**AUFGABENSTELLUNG**
Führe den nachfolgenden Artikel über den Kiteboard-Bau-Workshop in Kiel im Anschluss an seinen letzten Satz weiter.

So steht es zumindest auf der Website von Board Lab, dem Kieler Anbieter eines Kiteboard-Bau-Workshops. Was heisst denn «Fahrer-Profil»? «Du baust Dein Board, abgestimmt auf Dein Gewicht, Deine Grösse und auf Deinen Fahrstil», erklärt Jannek Grocholl, einer der beiden Workshop-Leiter von Board Lab, am Telefon. Fahrstil? Ich bin noch nie gekitet! «Alles kein Problem, wir helfen Dir Schritt für Schritt dabei, ein Kiteboard zu bauen, und erklären Dir, wie die Bauweise den Fahrstil beeinflusst.» Das klingt gut. Also baue ich mir dann ein Anfänger-Kiteboard? «Dazu würde ich Dir nicht raten. Das Anfänger-Board benutzt Du nur ein paar Wochen. Bau lieber ein Allround-Brett, das Du nach Deinem Einsteiger-Fahrkurs länger nutzen kannst. Das Allround-Board ist vielseitig einsetzbar: bei wenig bis viel Wind, bei Flachwasser und Welle, also besser als das Einsteiger-Board.» Okay, dann machen wir das so. Jannek weiss schliesslich, wovon er spricht. Der gelernte Bootsbauer fertigt seit rund sieben Jahren seine eigenen Kiteboards und kann mir bestimmt gute Tipps geben. Der Workshop ist gebucht!

Rund sechs Wochen später, Samstagmorgen, neun Uhr. Mein Workshop-Wochenende in der Kieler Werkstatt beginnt. Ich bin müde und etwas hibbelig zugleich. Da die Kurse schnell ausgebucht sind, musste ich einige Wochen darauf warten. «Nimm erst mal ’nen Kaffee», sagt Jannek und drückt mir und den anderen Workshop-Teilnehmern eine grosse Tasse in die Hand. «Ich erkläre Euch in Ruhe die ersten Schritte, und dann arbeiten wir uns zusammen vorwärts in der Sandwichbauweise.» Sandwichbauweise, das sagt mir was: Die Boards werden handlaminiert und später mit Vakuum verpresst. Alle anderen Fachbegriffe, die jetzt durch den Raum fliegen, sind mir aber fremd. Ich werde noch nervöser, als ich merke, dass ich die Einzige bin, die (noch) keine Kitesurferin ist. Na, denn man tau.

**Einträge zur Position der Objekte**
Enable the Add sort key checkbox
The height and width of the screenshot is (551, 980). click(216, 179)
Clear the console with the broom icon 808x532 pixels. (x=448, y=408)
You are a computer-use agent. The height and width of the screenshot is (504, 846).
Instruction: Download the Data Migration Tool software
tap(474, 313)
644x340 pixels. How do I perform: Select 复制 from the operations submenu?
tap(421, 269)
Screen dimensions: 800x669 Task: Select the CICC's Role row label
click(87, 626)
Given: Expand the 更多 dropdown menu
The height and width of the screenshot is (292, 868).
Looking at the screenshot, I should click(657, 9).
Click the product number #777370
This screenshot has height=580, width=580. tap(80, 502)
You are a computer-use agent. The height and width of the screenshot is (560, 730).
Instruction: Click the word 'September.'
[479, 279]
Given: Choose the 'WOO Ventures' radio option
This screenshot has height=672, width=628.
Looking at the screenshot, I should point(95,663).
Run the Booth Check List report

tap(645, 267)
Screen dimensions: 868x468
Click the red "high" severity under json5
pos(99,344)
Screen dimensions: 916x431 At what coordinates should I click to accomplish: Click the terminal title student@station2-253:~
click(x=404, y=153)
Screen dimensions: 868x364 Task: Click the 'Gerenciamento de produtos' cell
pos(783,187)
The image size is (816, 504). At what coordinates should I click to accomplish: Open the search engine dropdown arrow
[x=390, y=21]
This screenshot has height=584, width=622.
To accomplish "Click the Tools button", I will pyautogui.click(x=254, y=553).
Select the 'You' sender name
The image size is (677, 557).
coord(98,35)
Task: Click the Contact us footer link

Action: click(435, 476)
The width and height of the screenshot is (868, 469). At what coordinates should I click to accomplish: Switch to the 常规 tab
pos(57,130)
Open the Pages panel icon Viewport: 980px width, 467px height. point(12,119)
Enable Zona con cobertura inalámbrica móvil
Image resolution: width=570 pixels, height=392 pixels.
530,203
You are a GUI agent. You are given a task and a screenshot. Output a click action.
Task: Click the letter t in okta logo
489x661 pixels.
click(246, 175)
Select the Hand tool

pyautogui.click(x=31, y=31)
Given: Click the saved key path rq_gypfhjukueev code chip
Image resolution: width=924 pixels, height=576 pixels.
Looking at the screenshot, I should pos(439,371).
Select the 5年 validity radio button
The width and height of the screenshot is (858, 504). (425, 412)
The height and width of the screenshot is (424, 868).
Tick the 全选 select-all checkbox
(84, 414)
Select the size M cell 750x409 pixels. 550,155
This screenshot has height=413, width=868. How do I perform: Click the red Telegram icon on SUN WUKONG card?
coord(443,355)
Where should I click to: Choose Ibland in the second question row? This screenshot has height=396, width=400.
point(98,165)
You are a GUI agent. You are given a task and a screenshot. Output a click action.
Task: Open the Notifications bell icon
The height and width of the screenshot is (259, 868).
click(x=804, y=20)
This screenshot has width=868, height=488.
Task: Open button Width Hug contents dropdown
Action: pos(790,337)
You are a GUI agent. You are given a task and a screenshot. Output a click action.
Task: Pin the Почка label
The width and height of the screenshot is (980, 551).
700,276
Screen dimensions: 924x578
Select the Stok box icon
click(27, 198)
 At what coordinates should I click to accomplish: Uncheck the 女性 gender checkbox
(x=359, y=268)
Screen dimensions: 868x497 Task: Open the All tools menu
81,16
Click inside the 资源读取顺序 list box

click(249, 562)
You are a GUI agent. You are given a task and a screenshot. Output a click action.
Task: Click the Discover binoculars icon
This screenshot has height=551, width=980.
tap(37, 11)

**LÖSUNG**
Ich schnappe mir den von Jannek vorbereiteten Holzkern aus Paulownia, einem sehr leichten Holz mit besonders langen Holzfasern, das dem Board eine gute Festigkeit gibt. Den lege ich auf die passgenaue Schablone aus MDF und hole mir zwei lange ABS-Leisten. Blaue natürlich, in meiner Lieblingsfarbe. Diese dünnen Spaghettis aus Thermoplast verbaue ich gleich zu sogenannten ABS-Kanten: Sie bilden den Kantenabschluss und schützen das Brett später vor Beschädigung und eindringendem Wasser. Los geht’s! Ich lege die beiden Kanten an die Seiten, fixiere sie mit Tape an Holzkern und Schablone und erwärme das ABS an den Rundungen des Boards mit einem Heissluftföhn. Hin- und herwedeln, von oben und unten, bis sich die Spaghettis verformen lassen. Dann muss es schnell gehen: an die Rundungen anlegen, fest andrücken – und sich dabei gleich mal die Finger verbrennen. Der Thermoplast ist höllisch heiss! Die ABS-Kanten, die zu lang sind, schneide ich mit einer Japansäge zu, dann wird verklebt. Das geht am besten zu zweit. Ich trage den Klebstoff mit einer Pistole auf, Jannek legt die ABS-Kanten schnell an, dann fixieren wir sie mit Tape am Board.

Nachdem alles getrocknet ist, kommen die Tapes wieder ab. Ich entferne überstehende Reste vom Kleber und glätte die Kanten mit Schleifpapier. Dann fräse ich die Löcher für die Inserts aus, die Gewindeanker im Board, in die später Pads und Straps verschraubt werden. Damit sichert man später seine Füsse am Board. Ganz schön viel Kleinarbeit, denke ich noch. Dabei stehen wir gerade erst am Anfang.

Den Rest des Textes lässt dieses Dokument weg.